- [PASSAGE PROVIDED]
=== Section Start ===

Ah ha...

Looks like I may give rsync-2.4.3 a try and see how it goes over using
ssh.  I am the one of the people who was having problems with clients and
servers both using rsync-2.4.1 over ssh-1.2.27 (it was hanging...we are
using various revisions of FreeBSD and BSDI.)

Going back to rsync-2.3.1 on the clients cleared up this problem,
with rsync-2.4.1 is still being run on the server...

I'll give rsync-2.4.3 a try on both the client and server side, with
ssh-1.2.27 and see how it goes.  I'll post a followup on my results
whenever I'm done to indicate whether or not it worked.

-Chris Tracy
 (Telerama Internet -/- Network Administrator -/- www.telerama.com)

On Wed, 14 Jun 2000, Dave Dykstra wrote:

> (I am adding the rsync mailing list to the Cc)
> 
> > Wout van Albada <[EMAIL PROTECTED]> wrote on the ssh mailing list:
> > > 
> > > Hi,
> > > 
> > > I think I encountered a serious bug in ssh 1.2.27. There seems to be
> > > a race condition where the ssh daemon (sshd) drops data when it has
> > > to send it over a slow line. I sent this bug report to
> > > [EMAIL PROTECTED]
> > > and [EMAIL PROTECTED] on 27/03 but have heard nothing from either so
> > > far.
> > > 
> > > I'll try to clarify what happens:
> > > 
> > > There are two machines, server and client. Both machines run Solaris.
> > > The client makes an ssh connection to the server to download a file:
> > > 
> > > server% ls -l /tmp/DATA
> > > -rw-r--r--   1 wout  staff     200000 Mar 23 11:20 DATA
> > > 
> > > client% ssh server cat /tmp/DATA > /tmp/DATA
> > > client% ls -l /tmp/DATA
> > > -rw-r--r--   1 wout  staff     194560 Mar 24 17:10 /tmp/DATA
> > > 
> > > This would copy a file '/tmp/DATA' from server to /tmp/DATA on client.
> > > In this particular case file DATA was 200000 bytes. The size has
> > > to be larger then the buffers used inside sshd.
> > > 
> > > When the command is run, most data is sent over the line as it should
> > > be. However, when the 'cat' process dies, sshd receives a SIGCHLD and
> > > then fails to read the data left in the pipe to the 'cat' program.
> > > 
> > > To be more precise, sshd only reads the data left in the pipe to 'cat'
> > > if it has space for it in the outgoing buffer (the buffer that is used
> > > to store data going back to the client).
> > > 
> > > So the following happens (all in serverloop.c):
> > > 
> > >  1. For a while sshd reads data from the 'cat' command. This data is
> > >     transmitted to the client, where it is put in /tmp/DATA.
> > >  2. cat writes the final data to the pipe to sshd and exits.
> > >  3. sshd receives a SIGCHLD and sets child_terminated and
> > >     child_just_terminated to 1.

=== Section End ===

- [WORK ORDER 1]
From the mailing-list message about rsync hanging over ssh:
(a) Which rsync version on the clients cleared up the hanging problem?
(b) How many bytes was /tmp/DATA on the server?
(c) What signal does sshd receive when the 'cat' process dies?
- [WORK ORDER 2]
Can you resume the mailing-list message about rsync hanging over ssh, picking up right after its last line?

- [DATASET EXCERPT]
=== Section Start ===

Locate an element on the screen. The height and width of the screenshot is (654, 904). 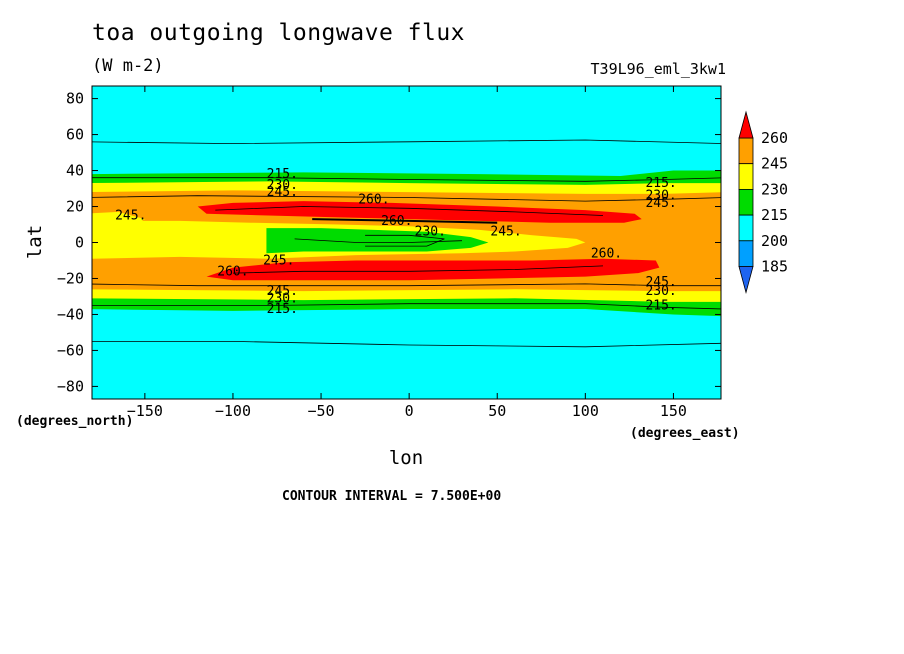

=== Section End ===

- [TASK RESPONSE 1]
(a) rsync-2.3.1
(b) 200000 bytes
(c) SIGCHLD

- [TASK RESPONSE 2]
> > >  4. sshd falls out of the select() (line 413) it was in
> > >     (it usually receives the signal during the select() call).
> > >     select() returns -1 because it was interrupted by the signal.
> > >  5. sshd empties readset and writeset (lines 415-422 serverloop.c).
> > >  6. The if statements on lines 426 and 446 fail.
> > >  7. sshd does its usual stuff and then calls
> > >     wait_until_can_do_something().
> > >  8. The call to packet_not_very_much_data_to_write() on line 353
> > >     returns false (because the outgoing buffer contains more than
> > >     16384 bytes). This causes fdout and fderr not to be set in the
> > >     readset file descriptor set (lines 355-358).
> > >  9. select() on line 413 returns 0 again (due to slow network
> > >     connection to client). This time the if statement on line
> > >     426 succeeds (child_just_terminated has been set to 0 earlier).
> > > 10. Descriptor fdout, fderr and fdin are closed (lines 432-442)
> > >     causing the data available to fdout never being read.
> > > 
> > > The change I made to fix this is in a patch (diff on original
> > > serverloop.c and modified serverloop.c) you will find attached
> > > to this mail. It changes lines 432-439. Instead of blindly closing
> > > the fdout and fderr descriptors when select() returns 0, it only
> > > closes them if the fdout_eof and fderr_eof flags have been set,
> > > respectively. The bug was that the code in lines 426-443 assumed
> > > that select() always provides information on fdout and fderr, which
> > > is not the case as they had not been set in the readset.
> > > 
> > > For completeness, I also attach the 'sshd -d' output for a faulty
> > > session (original sshd 1.2.27, data is lost) and output for a session
> > > after having applied my patch.
> > > 
> > > Please let me know what you make of this.
> > > 
> > > Wout van Albada
> > > Software Engineer
> > > 
> > > [EMAIL PROTECTED]
> > > 
> > > --- serverloop.c.ORIG   Sun Mar 26 13:20:14 2000
> > > +++ serverloop.c        Sun Mar 26 13:25:15 2000
> > > @@ -429,14 +429,14 @@
> > >        if (cleanup_context)
> > >          pty_cleanup_proc(cleanup_context);
> > > 
> > > -      if (fdout != -1)
> > > +      if (fdout != -1 && fdout_eof) {
> > >          close(fdout);
> > > -      fdout = -1;
> > > -      fdout_eof = 1;
> > > -      if (fderr != -1)
> > > +       fdout = -1;
> > > +      }
> > > +      if (fderr != -1 && fderr_eof) {
> > >          close(fderr);
> > > -      fderr = -1;
> > > -      fderr_eof = 1;
> > > +        fderr = -1;
> > > +      }
> > >        if (fdin != -1)
> > >          close(fdin);
> > >        fdin = -1;
> ..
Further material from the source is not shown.